[Records from a data collection]
• • • • •

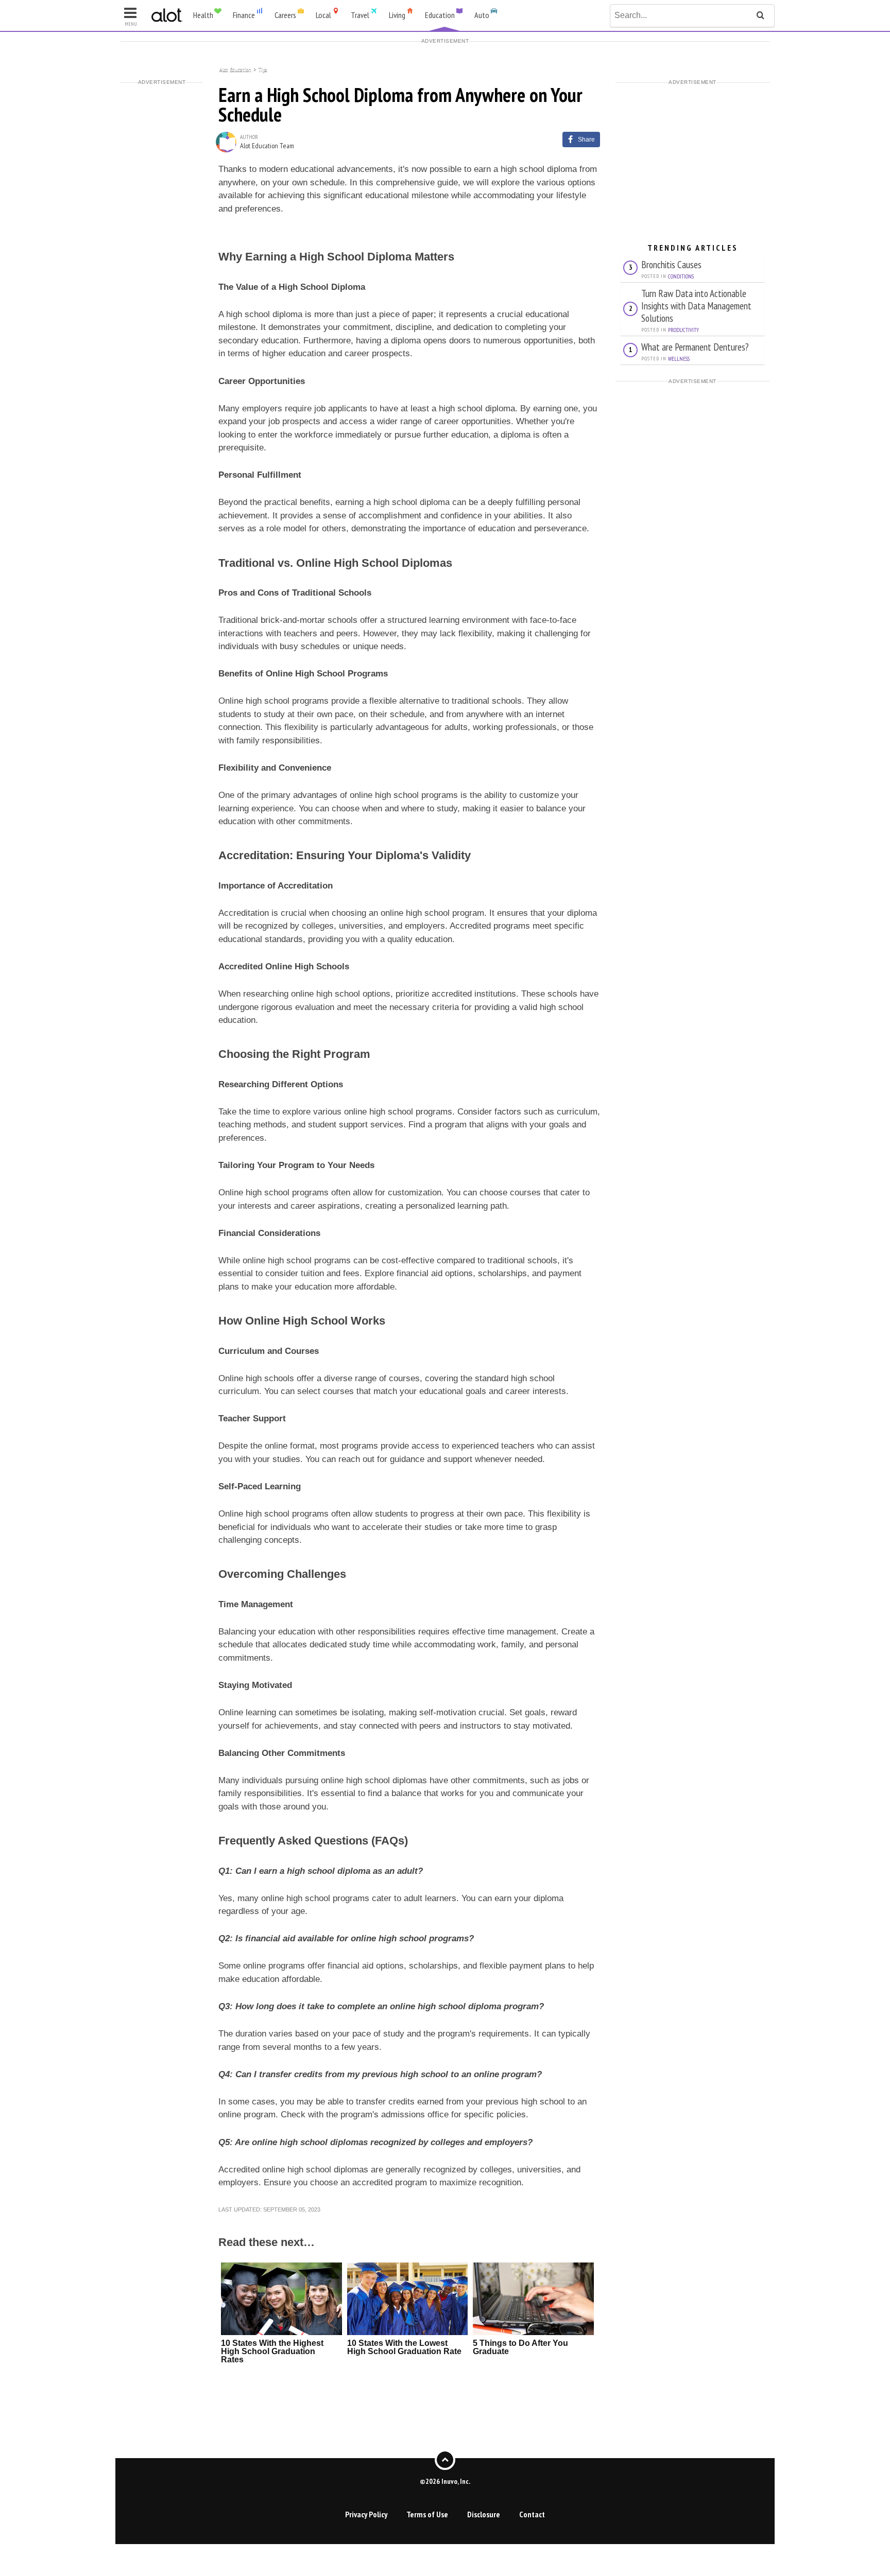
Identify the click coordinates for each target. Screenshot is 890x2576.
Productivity (683, 330)
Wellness (679, 359)
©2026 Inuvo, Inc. (445, 2481)
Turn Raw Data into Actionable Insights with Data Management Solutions (696, 305)
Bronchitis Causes (671, 264)
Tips (263, 69)
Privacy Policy (366, 2514)
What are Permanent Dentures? (695, 346)
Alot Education (235, 69)
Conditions (681, 276)
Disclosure (483, 2514)
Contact (532, 2514)
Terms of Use (427, 2514)
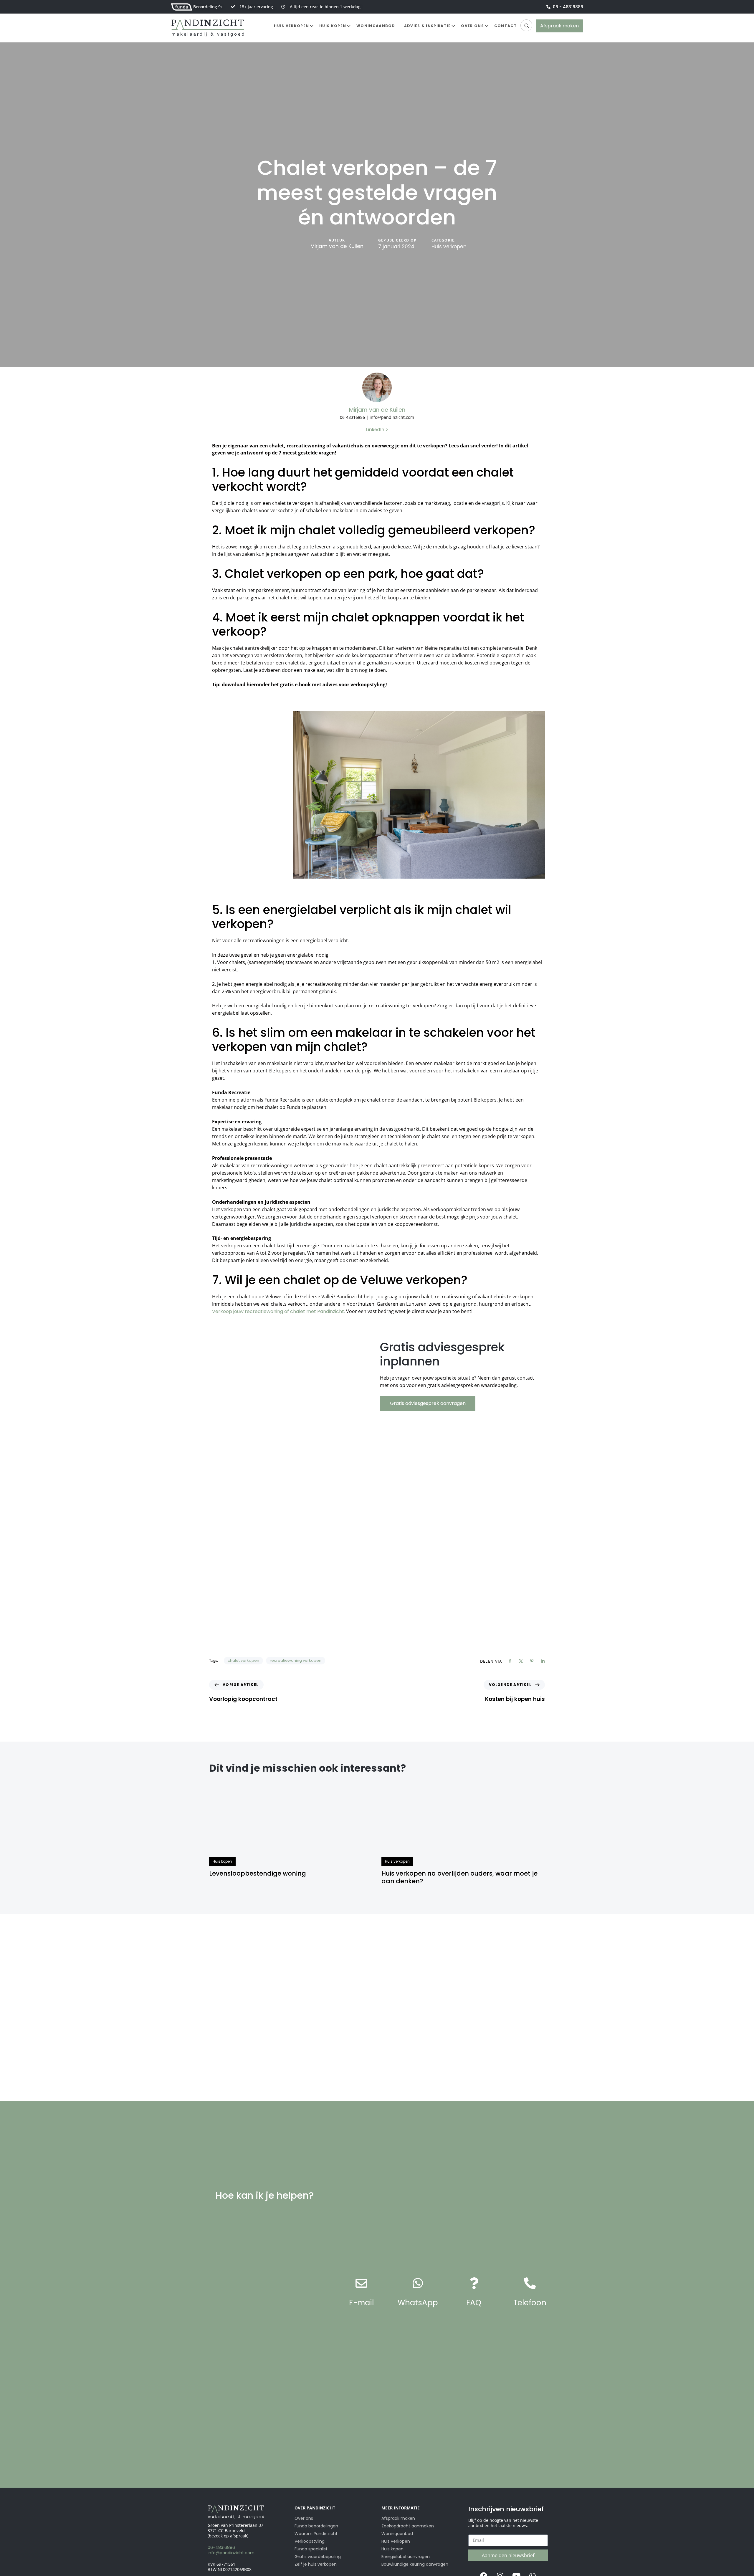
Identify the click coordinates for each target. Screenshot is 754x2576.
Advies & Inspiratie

• • • • •

◆ ASSIGNMENT
Locate and copy each line in the data above that includes the word "click".

◆ RESPONSE AREA
Identify the click coordinates for each target. Screenshot is 890x2576.
Identify the click coordinates for each target. Screenshot is 754x2576.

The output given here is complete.